Sein bester Ansatzpunkt ist eine Abschlussarbeit, die er über Schuhe geschrieben hat. Als ehemaliger guter Läufer im Leichtathletikteam der Universität von Oregon ist er von Schuhen geradezu besessen. Die These seiner Arbeit lautet: Japanische Unternehmen stehen kurz davor, den Schuhmarkt zu erobern, genau wie sie es zuvor mit Kameras getan haben und damit die deutschen Marktführer verdrängt haben. Das ist seine verrückte Idee. Seine Art, der Welt seinen Stempel aufzudrücken.

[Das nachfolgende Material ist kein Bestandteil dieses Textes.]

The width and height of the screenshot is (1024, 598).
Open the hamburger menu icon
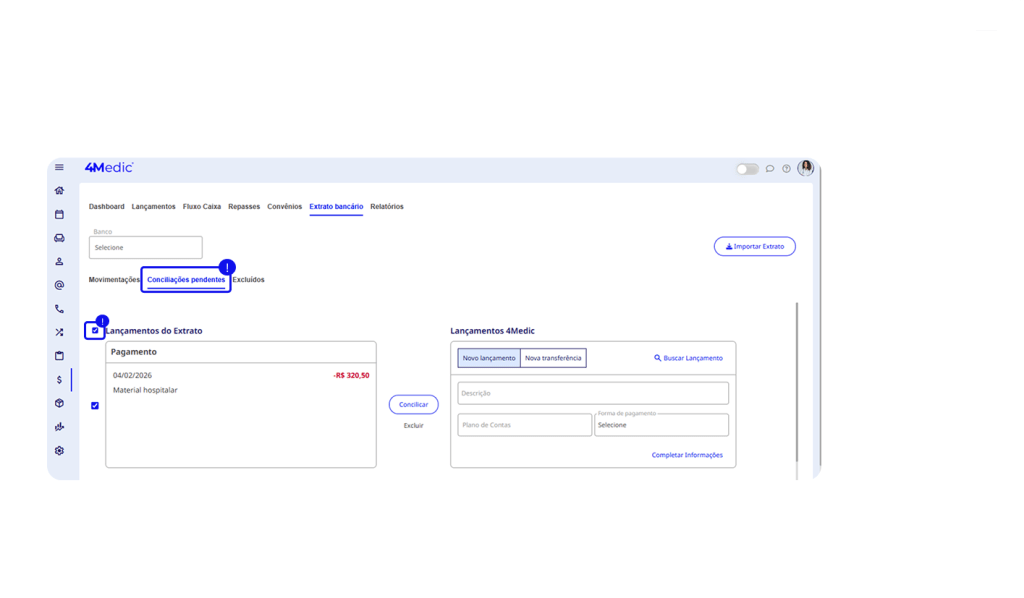click(x=59, y=168)
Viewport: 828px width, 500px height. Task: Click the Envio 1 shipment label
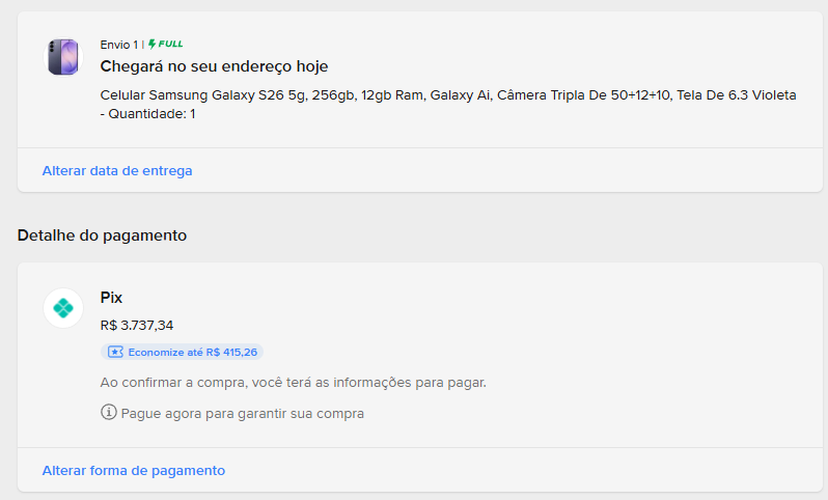pyautogui.click(x=119, y=45)
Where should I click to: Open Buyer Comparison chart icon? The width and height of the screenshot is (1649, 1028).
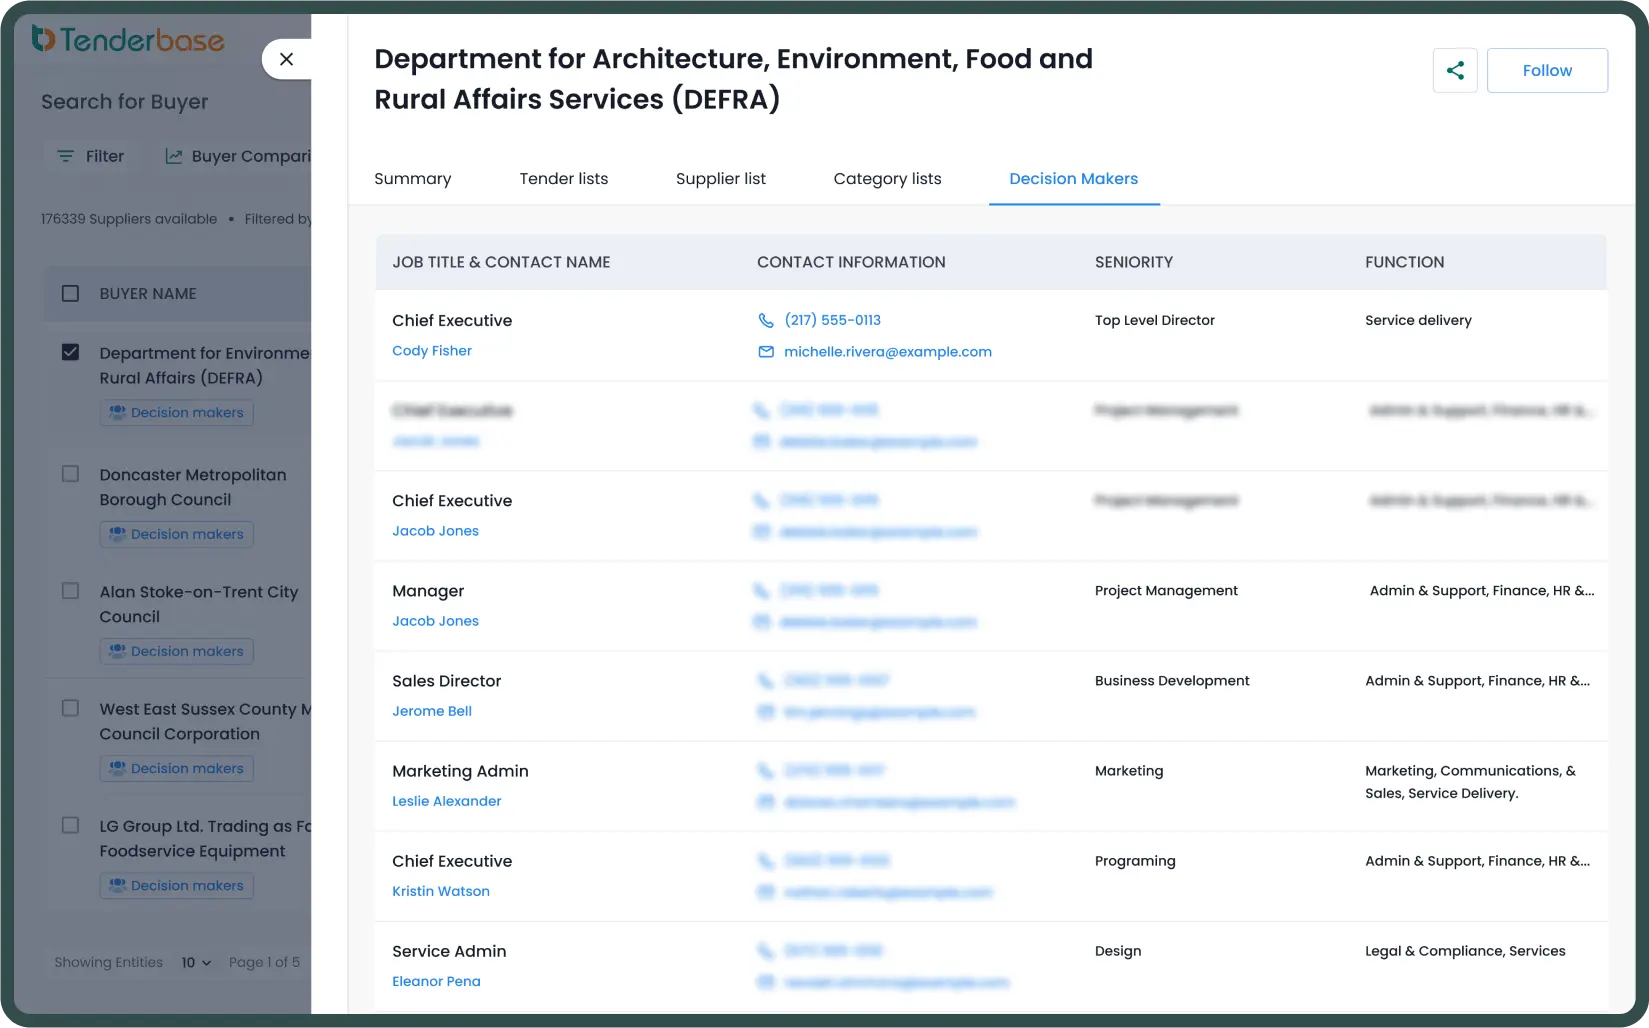[x=174, y=156]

Für ihn scheint es ganz klar zu sein . Er muss nun nach Japan reisen, eine Schuhfirma finden und ihnen seine verrückte Idee vorstellen. Auf dieser Reise möchte er die Welt sehen und erleben, denn wie kann man die Welt verändern, ohne sie gesehen zu haben? Seine Reiselust hat etwas Spirituelles, eine Sehnsucht danach zu verstehen, wie Chinesen, Buddhisten, Griechen und Christen seit Jahrtausenden über das Leben denken.
Es gibt nur ein Hindernis: Er braucht Geld. Und sein Vater ist seine beste Chance. Phil beschreibt seinen Vater als besessen von Ansehen und traditionellen Werten, und das Umherwandern auf der Welt schien das genaue Gegenteil davon zu sein. Phil ist sich ziemlich sicher, dass sein Vater sich weigern wird, seine Reiselust zu finanzieren. Aber zu seiner Überraschung ...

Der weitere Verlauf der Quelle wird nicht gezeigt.